> **Your objective**:
Return only what runs from the line containing "Click the bottom status bar" through the last line of the entries below, exactly, omitting pictures.

Stored data entries:
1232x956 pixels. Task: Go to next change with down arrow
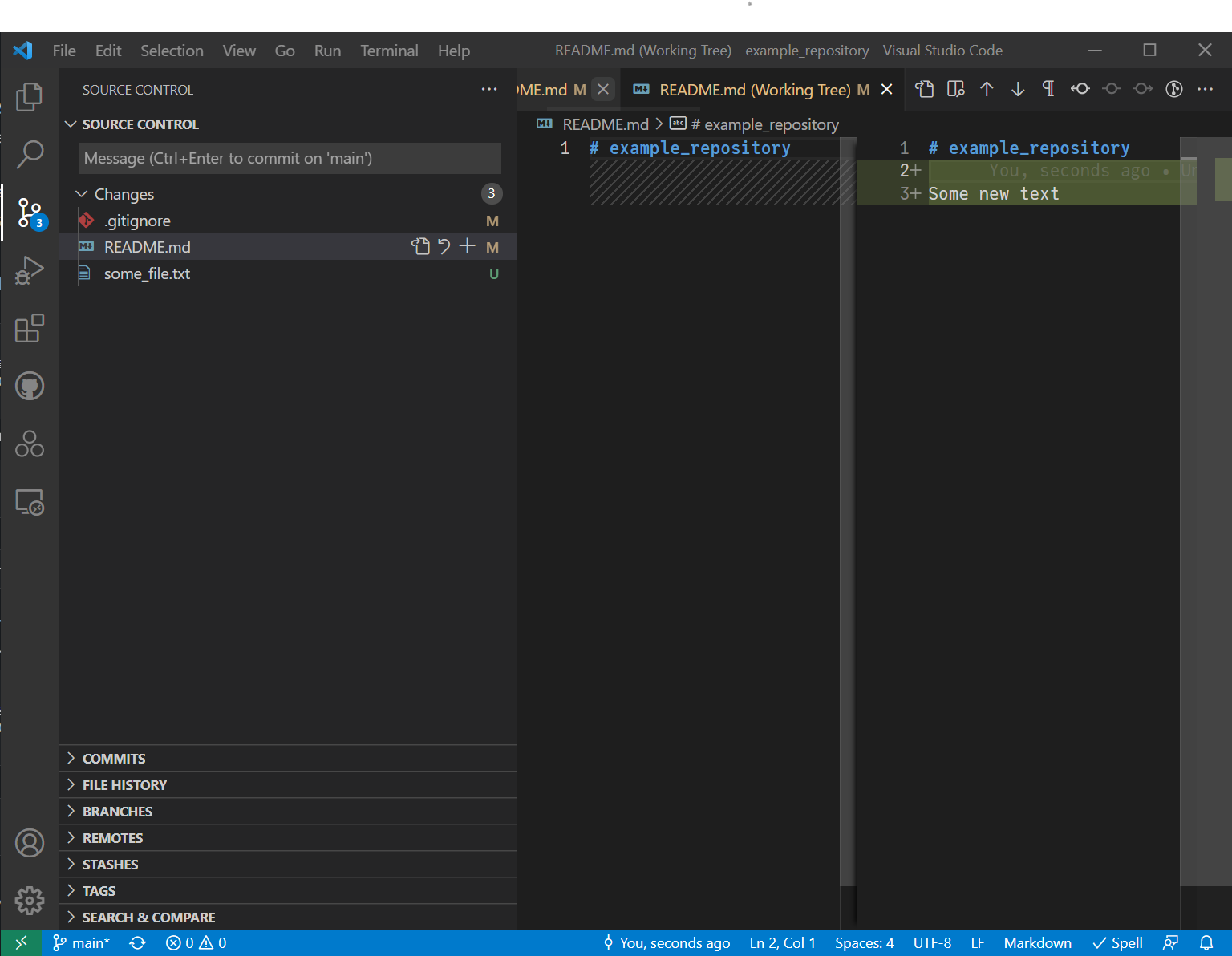click(x=1018, y=89)
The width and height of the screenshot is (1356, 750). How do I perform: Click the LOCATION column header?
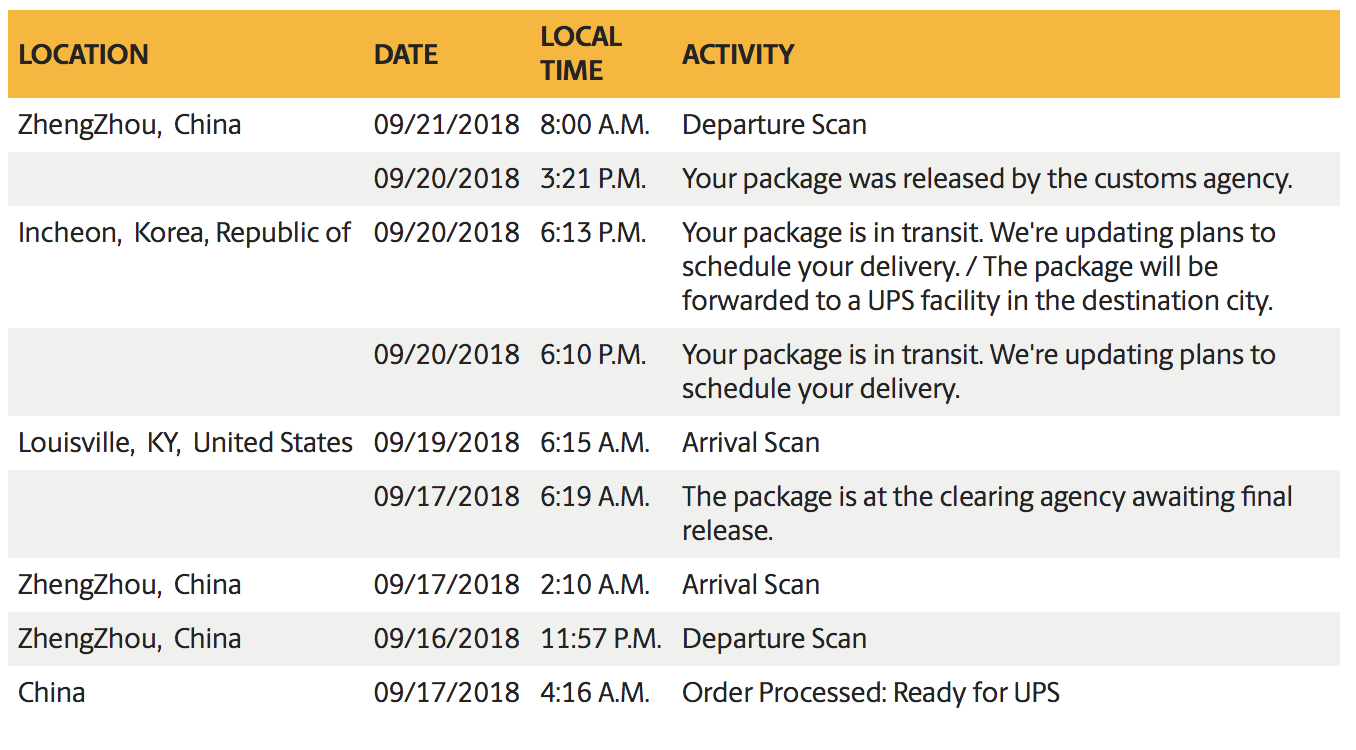pyautogui.click(x=83, y=54)
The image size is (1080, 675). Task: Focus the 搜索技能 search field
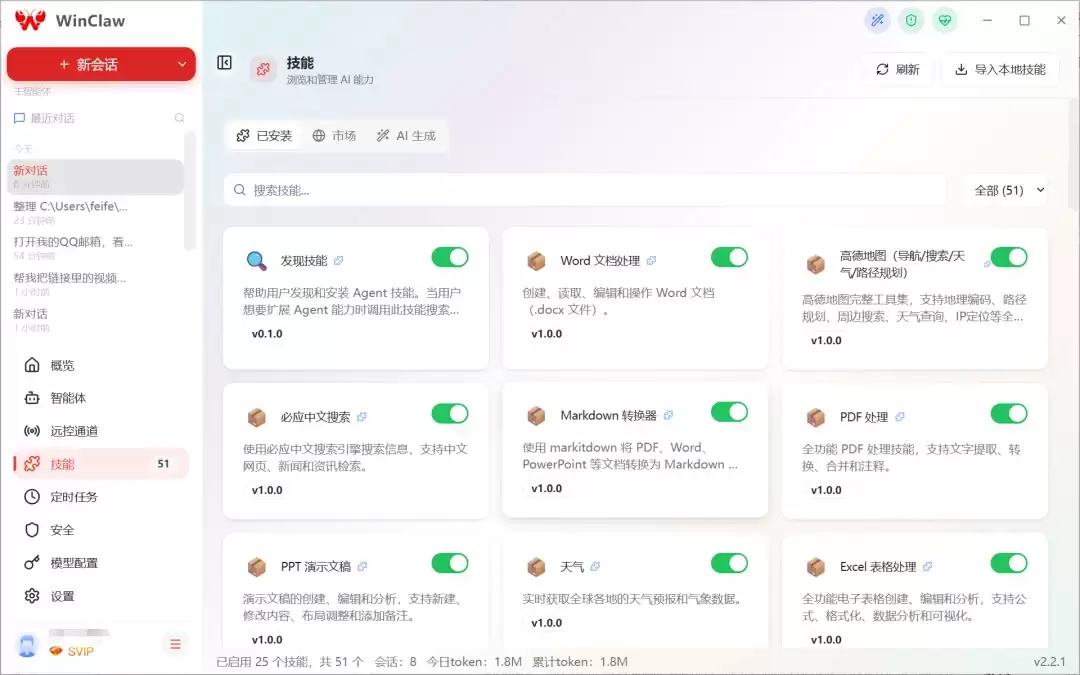coord(585,190)
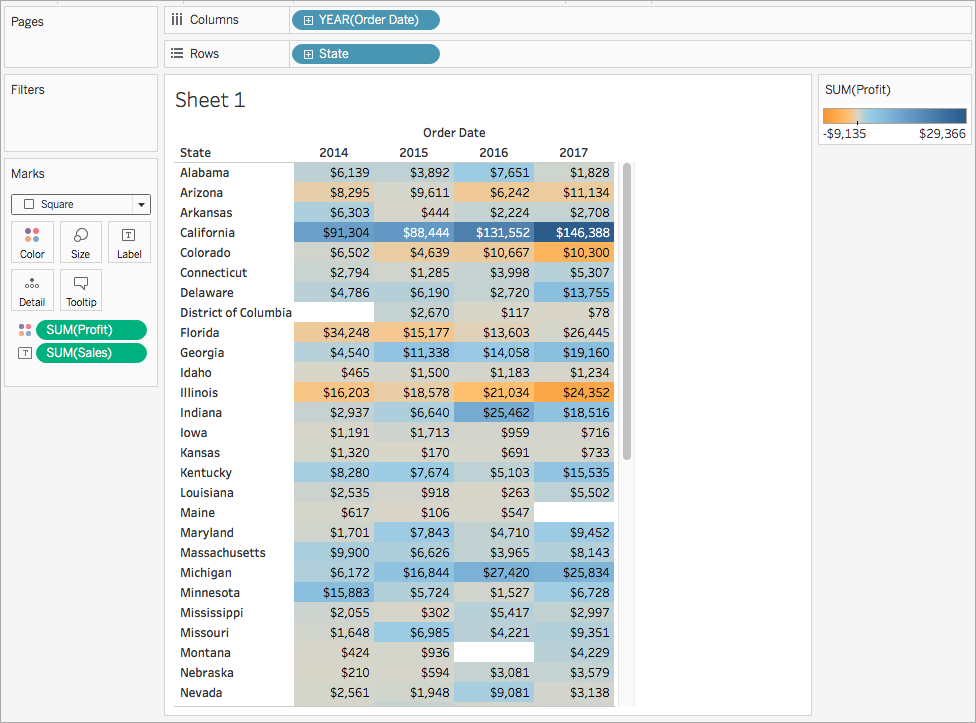
Task: Open the Size shelf on the Marks card
Action: click(x=80, y=241)
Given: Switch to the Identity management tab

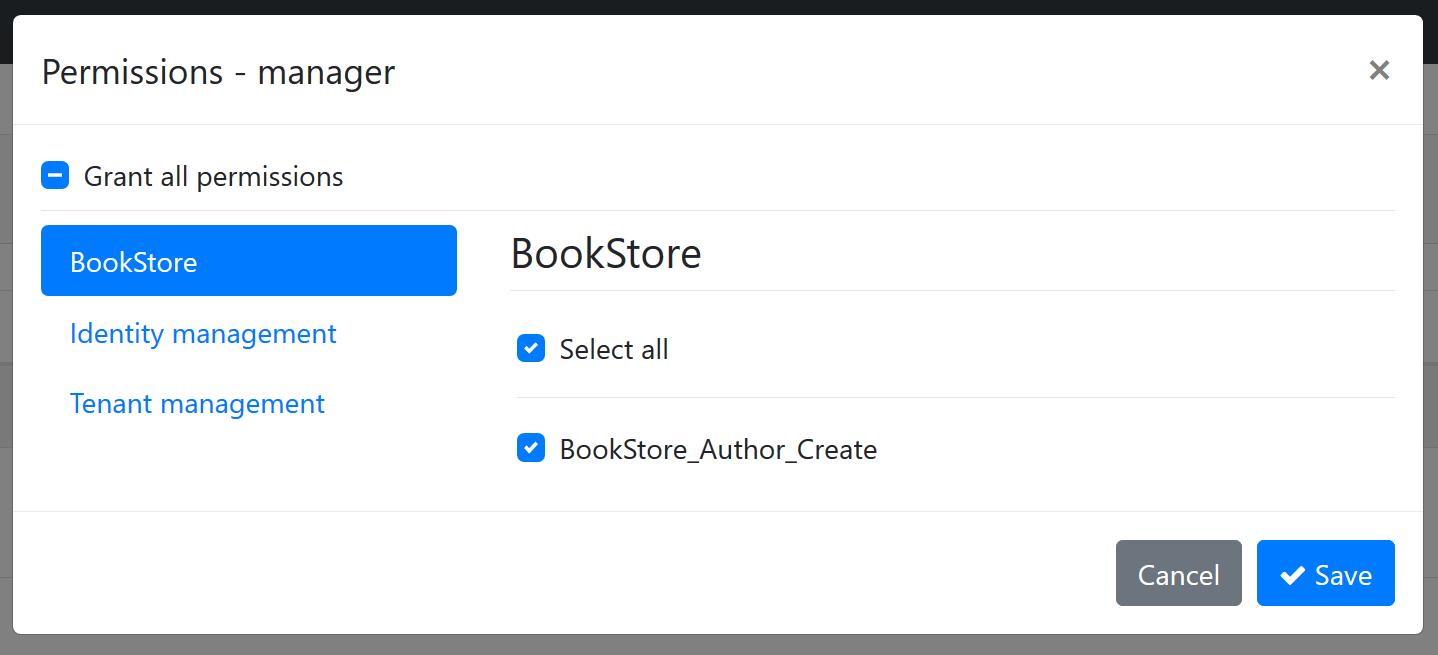Looking at the screenshot, I should (203, 333).

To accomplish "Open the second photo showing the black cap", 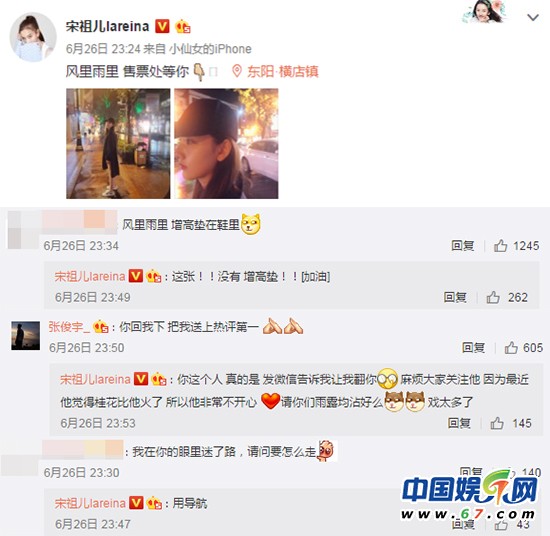I will tap(226, 143).
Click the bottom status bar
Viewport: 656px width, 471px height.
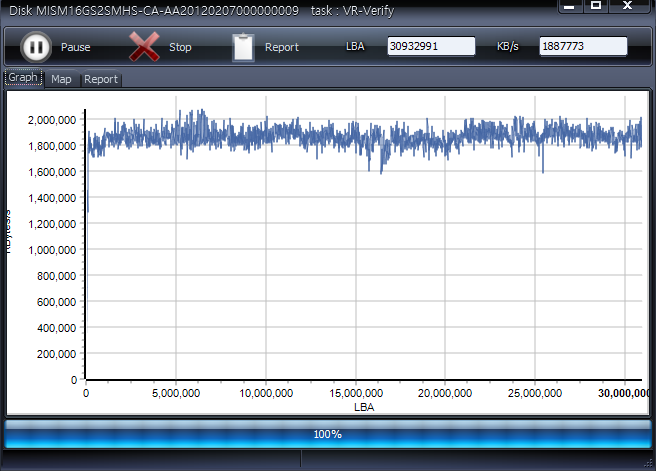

> **Result of this exercise**:
Click the bottom status bar
Viewport: 656px width, 471px height.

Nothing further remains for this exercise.